Problem to work on:
Produce as output only the lines below starting at the line with "Task: Collapse the threat details chevron" and continuing through the line with "The image size is (1465, 679).", each one exactly as written.

Source records:
'''
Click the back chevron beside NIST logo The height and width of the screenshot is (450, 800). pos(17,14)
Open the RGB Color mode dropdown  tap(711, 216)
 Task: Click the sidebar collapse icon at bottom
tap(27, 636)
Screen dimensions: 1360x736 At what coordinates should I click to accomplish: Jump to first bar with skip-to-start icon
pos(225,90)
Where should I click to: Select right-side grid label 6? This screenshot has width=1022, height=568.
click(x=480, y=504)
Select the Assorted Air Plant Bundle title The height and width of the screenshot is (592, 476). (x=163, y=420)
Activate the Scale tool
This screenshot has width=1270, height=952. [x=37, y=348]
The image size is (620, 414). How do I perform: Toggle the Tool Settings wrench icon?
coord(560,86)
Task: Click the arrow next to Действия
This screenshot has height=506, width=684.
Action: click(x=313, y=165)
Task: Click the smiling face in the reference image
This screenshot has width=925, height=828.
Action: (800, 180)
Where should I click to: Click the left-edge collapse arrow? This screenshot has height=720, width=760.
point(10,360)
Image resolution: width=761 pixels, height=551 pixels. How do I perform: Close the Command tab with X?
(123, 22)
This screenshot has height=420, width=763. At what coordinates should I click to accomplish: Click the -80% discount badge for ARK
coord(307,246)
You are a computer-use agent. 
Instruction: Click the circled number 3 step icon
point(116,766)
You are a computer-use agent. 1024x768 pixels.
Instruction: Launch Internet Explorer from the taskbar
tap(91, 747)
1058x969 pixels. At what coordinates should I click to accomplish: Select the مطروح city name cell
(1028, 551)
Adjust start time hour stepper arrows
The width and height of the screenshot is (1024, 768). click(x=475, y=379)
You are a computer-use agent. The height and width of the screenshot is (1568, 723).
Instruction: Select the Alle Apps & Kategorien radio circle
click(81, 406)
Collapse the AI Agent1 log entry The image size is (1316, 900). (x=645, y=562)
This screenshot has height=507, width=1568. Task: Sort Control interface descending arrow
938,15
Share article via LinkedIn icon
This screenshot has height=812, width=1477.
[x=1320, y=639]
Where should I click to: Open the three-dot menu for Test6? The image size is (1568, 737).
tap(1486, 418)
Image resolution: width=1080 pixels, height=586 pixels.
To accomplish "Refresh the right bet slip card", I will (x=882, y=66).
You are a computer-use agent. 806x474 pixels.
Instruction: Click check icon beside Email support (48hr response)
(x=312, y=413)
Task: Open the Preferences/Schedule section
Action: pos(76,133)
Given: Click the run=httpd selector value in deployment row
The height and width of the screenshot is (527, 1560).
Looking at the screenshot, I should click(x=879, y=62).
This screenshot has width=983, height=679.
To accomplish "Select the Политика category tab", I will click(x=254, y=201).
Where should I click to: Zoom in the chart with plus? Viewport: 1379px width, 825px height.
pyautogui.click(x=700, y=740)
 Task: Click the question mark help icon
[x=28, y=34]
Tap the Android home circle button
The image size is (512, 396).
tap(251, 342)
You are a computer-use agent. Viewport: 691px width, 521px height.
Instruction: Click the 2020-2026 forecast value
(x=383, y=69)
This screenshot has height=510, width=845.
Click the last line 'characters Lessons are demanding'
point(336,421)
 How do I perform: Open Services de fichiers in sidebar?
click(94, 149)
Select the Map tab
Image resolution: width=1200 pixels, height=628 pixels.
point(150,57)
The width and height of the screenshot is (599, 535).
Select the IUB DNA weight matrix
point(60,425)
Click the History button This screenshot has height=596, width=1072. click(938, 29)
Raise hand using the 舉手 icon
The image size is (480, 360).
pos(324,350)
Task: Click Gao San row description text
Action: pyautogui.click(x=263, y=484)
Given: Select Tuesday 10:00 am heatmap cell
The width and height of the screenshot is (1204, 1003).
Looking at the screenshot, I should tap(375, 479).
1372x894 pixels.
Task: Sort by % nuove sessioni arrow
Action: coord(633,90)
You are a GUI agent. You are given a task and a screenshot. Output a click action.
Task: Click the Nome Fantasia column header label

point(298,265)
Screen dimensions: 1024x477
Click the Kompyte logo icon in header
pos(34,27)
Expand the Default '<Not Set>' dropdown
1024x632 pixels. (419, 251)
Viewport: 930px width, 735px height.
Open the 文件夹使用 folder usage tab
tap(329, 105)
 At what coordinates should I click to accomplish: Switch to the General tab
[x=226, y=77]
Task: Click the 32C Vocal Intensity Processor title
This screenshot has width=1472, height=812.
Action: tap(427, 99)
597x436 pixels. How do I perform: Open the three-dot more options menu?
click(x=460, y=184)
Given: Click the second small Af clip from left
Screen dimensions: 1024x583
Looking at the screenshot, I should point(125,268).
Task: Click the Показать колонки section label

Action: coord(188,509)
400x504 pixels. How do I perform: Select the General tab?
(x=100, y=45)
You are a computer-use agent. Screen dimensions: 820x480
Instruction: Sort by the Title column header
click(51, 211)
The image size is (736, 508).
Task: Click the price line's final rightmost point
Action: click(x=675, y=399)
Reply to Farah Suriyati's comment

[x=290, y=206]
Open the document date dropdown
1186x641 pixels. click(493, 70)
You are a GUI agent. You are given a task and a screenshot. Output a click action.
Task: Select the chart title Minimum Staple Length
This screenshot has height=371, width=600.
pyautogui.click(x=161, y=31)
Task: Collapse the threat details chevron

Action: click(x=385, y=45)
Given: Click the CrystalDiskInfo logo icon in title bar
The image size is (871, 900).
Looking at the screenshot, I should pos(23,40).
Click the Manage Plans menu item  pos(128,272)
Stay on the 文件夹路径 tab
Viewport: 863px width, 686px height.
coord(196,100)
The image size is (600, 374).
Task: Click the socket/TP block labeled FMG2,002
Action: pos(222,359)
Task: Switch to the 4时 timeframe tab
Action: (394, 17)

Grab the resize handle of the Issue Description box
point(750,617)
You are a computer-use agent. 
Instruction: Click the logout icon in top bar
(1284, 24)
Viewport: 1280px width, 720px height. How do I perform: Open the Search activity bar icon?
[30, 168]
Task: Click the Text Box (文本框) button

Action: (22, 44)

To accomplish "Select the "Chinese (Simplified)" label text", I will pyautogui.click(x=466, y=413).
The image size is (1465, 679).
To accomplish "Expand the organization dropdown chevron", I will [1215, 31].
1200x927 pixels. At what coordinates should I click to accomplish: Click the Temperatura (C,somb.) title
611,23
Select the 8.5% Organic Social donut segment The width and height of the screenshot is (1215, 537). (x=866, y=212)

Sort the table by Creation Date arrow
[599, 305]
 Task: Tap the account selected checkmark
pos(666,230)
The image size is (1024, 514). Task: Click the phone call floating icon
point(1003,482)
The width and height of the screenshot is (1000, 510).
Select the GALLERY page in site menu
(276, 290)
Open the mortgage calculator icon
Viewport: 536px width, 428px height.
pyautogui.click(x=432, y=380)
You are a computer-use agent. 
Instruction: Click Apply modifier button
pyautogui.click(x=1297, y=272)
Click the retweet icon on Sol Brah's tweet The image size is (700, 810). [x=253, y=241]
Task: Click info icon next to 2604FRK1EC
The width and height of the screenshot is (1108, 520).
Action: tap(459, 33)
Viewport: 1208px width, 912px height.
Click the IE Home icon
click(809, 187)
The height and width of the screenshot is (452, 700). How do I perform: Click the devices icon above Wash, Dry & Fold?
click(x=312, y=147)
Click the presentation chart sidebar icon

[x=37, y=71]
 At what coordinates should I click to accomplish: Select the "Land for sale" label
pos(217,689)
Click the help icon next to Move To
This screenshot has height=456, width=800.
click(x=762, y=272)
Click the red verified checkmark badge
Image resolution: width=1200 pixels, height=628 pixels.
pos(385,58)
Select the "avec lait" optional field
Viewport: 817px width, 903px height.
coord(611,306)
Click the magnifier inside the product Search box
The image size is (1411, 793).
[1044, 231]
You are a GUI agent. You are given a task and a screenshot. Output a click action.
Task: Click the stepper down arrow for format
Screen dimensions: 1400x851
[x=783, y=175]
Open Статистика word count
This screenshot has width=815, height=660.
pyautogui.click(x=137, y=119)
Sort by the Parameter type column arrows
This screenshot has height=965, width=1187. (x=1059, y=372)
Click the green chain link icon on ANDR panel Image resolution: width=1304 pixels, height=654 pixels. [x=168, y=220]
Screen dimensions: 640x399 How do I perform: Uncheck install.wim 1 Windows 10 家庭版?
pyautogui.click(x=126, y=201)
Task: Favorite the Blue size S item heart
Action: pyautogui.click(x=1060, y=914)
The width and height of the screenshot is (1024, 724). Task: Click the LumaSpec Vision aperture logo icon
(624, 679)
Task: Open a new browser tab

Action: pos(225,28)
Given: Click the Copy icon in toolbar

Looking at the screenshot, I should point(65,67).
'''
Reply:
Task: Collapse the threat details chevron

Action: click(x=385, y=45)
Given: Click the CrystalDiskInfo logo icon in title bar
The image size is (871, 900).
Looking at the screenshot, I should pos(23,40).
Click the Manage Plans menu item  pos(128,272)
Stay on the 文件夹路径 tab
Viewport: 863px width, 686px height.
coord(196,100)
The image size is (600, 374).
Task: Click the socket/TP block labeled FMG2,002
Action: pos(222,359)
Task: Switch to the 4时 timeframe tab
Action: (394, 17)

Grab the resize handle of the Issue Description box
point(750,617)
You are a computer-use agent. 
Instruction: Click the logout icon in top bar
(1284, 24)
Viewport: 1280px width, 720px height. How do I perform: Open the Search activity bar icon?
[30, 168]
Task: Click the Text Box (文本框) button

Action: (22, 44)

To accomplish "Select the "Chinese (Simplified)" label text", I will pyautogui.click(x=466, y=413).
The image size is (1465, 679).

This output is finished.